Станичный ревком, спасаясь от белых, вчера бежал на правый берег Дона, и Леденев послал за председателем, как посылали за попом для умирающего знатного. Явился тот под утро, со всеми своими печатями, бланками, и немедленно зарегистрировал брак всемирного героя революции с вдовой и уроженкой хутора Гремучего Халзановой Дарьей Игнатовной. Вопросов, жив ли муж и может ли нечаянно воскреснуть, никто не задавал, равно как и согласия самой вдовы не спрашивал.

Услышав шум, Сергей встряхнулся.

— Под Елкином обоз наш рубят! — кричал подскакавший боец, осаживая мокрого, роняющего хлопья пены жеребца. — Не ведаю, откуда… прорвались!..

Его заполошное «раненых!» проткнуло Сергея — вдруг Зоя?! — и, тотчас же толкнув коня к комкору, выпалил:

— На Елкин я, на Елкин!

Четыре сотни конских ног, взрыхляя снег на повороте, взяли влево. Рядом с собой Сергей увидел Мишку на трофейном аргамаке и… Шигонина.

— В галоп, в галоп, ребята! — ободрал глотку ветром Сергей, кидая взгляд на эскадронного Матюшина. — Товарищи наши гибнут! Дава-а-ай!

Комэск подхватил его крик движением руки, и сотни конских ног пошли по целине, как проливень всемирного потопа. Безудержно летел навстречу жгуче-кипенный, разглаженный плат целины, и встречный ветер сек глаза, и сердце молотило в такт остервенелому, трясучему скоку коней… И вот сквозь слитный гул копыт продралась лихорадочная трескотня пулеметов — и, придавив Степана во всю силу, Сергей взметнулся на бугор.

На белом просторе суставчатая черная змея обоза выгнулась дугой, и на нее, как на гуситский вагенбург, накатывала лава, расходилась двумя рукавами, отскакивая, похожая не на прибойную волну, а на бешеный рой трупных мух, полохливо кружащих над падалью.

С саней били два или три пулемета, и охватить обоз у казаков никак не получалось, и эскадрон Матюшина уже развертывался в лаву на галопе — ударить им во фланг, смести и отогнать… но тут Сергей увидел еще один отрядик, идущий по балке в обход, в тыл обозу.

— Вон они! Вон! — крикнул он, указывая обнаженной шашкой.

Взвод хлынул за ним в поворот, на всем скаку вломившись в камыши и полетев прямо по льду степного озера, почти не различимого среди снегов под белизною двухвершкового наслуда.
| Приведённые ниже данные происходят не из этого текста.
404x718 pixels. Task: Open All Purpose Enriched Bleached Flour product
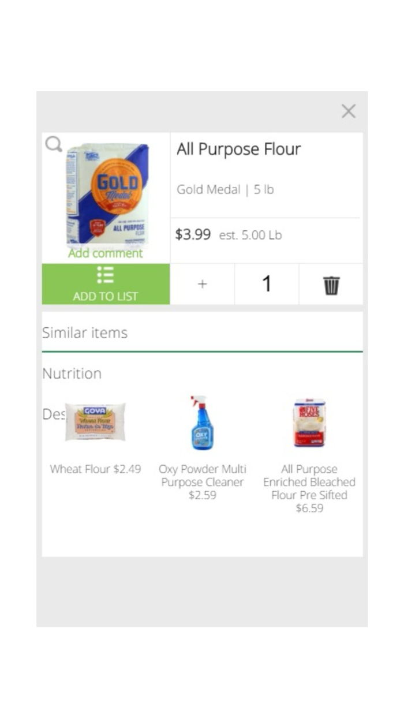coord(309,488)
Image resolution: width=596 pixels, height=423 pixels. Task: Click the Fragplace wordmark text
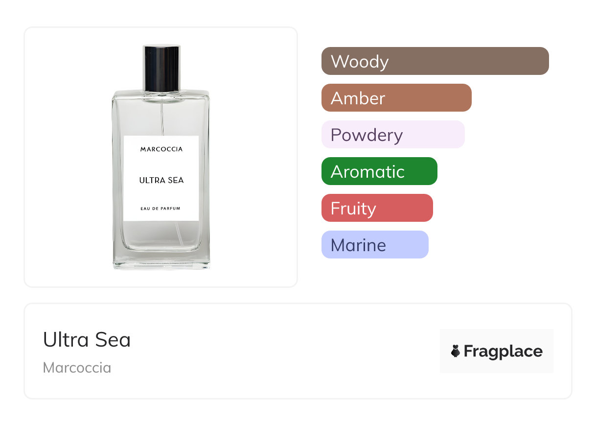[503, 352]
Из-под конских копыт полетели с шипением брызги и снежные комья. «Давай, родимый мой, давай!» — отсчитывал Сергей броски Степана…
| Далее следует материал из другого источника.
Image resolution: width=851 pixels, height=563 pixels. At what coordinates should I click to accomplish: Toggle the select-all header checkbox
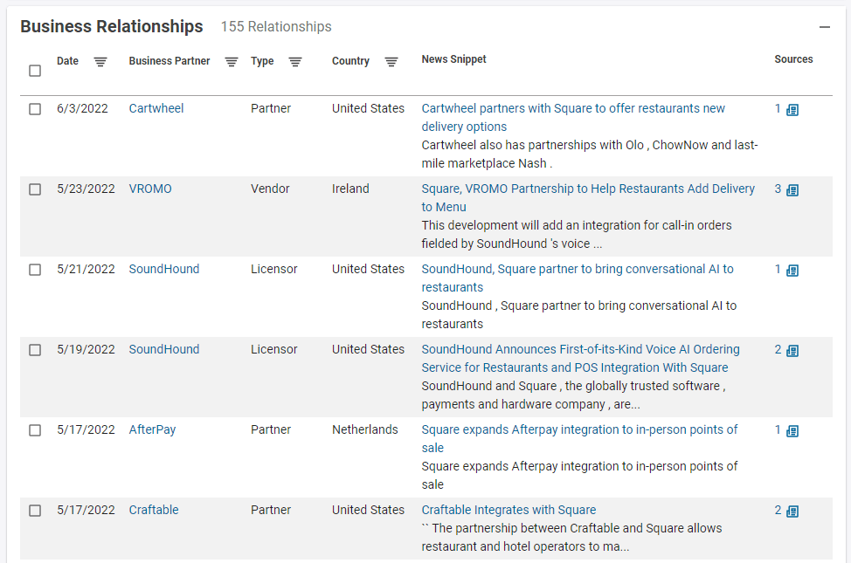click(35, 71)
Ему оставалось всего два десятка саженей, и он уже видел отчаянно ощеренные лица стреляющих обозников, их вобранные в плечи головы и руки, которые горячечно елозили затворами винтовок, — но все же страшно опоздал.
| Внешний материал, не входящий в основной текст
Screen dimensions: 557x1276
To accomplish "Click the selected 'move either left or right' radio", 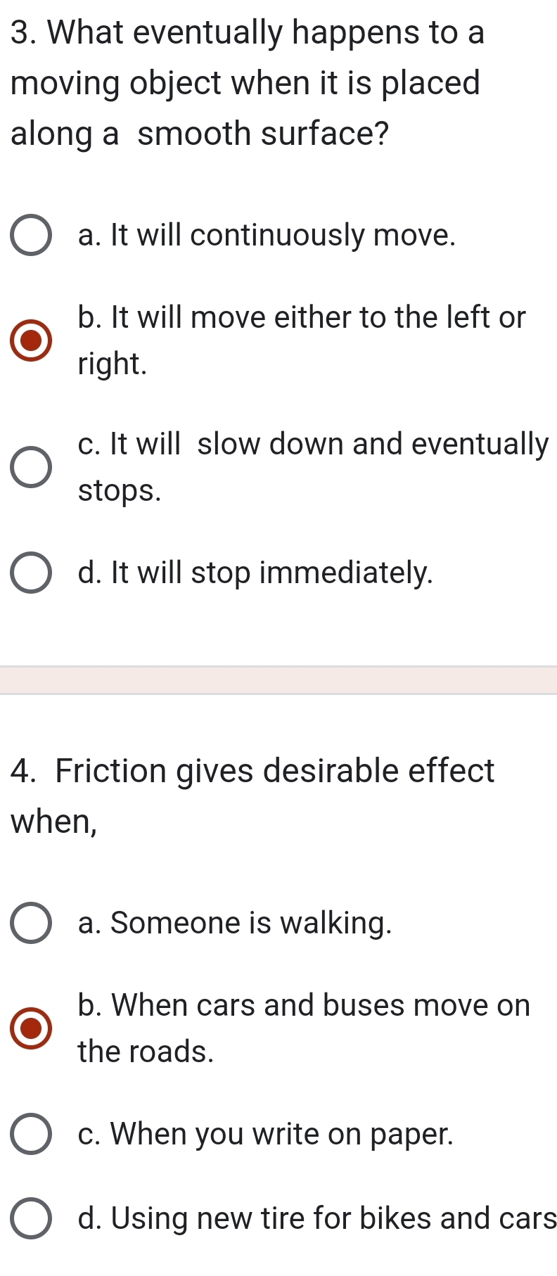I will [x=31, y=340].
Борзыми выскочив из балки, казаки ворвались в обоз с тыла, закупорили давку и рубили, разваливая головы — в платках!.. Сергей, не выправляя, послал Степана в длинную лансаду, на миг почуял под собой предельно сжатые пружины конских ног и, тотчас же оттяготев, взлетел над головами раненых в линейке. Линейка всполохом осталась позади. Наскочив со спины на ближайшего, в черной папахе, влегая в стремена всем весом, вырастая, рубанул по погону — тот каким-то наитием, не успев до конца обернуться, закрылся налево назад — шашки лязгнули, шикнули, но Сергей, озверяясь, довел до упора, на излете достал до живого, потянул по тугому бедру.

Степан с налета наломился грудью как будто на дубовый комель, шатнулся, присел на задние ноги, едва не кинув его навзничь, и как при вспышке молнии в упор Сергей увидел разодранную удилами пасть с лиловым языком и красное, разгоряченное молодое лицо казака, заносящего шашку. Заученным рывком качнулся влево, почуял, как студью обдуло висок, и, выпрямившись, кинул взмах, нырнул клином под вскинутую шашку, полупетлей меняя направление удара, — полоснул казака поперек напружиненной на замахе груди и увидел плаксиво распяленный рот и отчаянное изумление в заходящих к белесому небу глазах… И тотчас — бешеная коловерть в полукольце линеек и саней: взвивались на дыбы и запрокидывались кони, ломая спины седокам, свистали и просверкивали шашки, взлетали приклады к плечам… в упор и будто все в него, Сергея, нестрашные хлопали выстрелы… обезумевший дюжий обозный, встав в рост на санях, оглоблей, как рогатиной, ударил в бок казачьего коня, и тот опрокинулся вместе со всадником набок.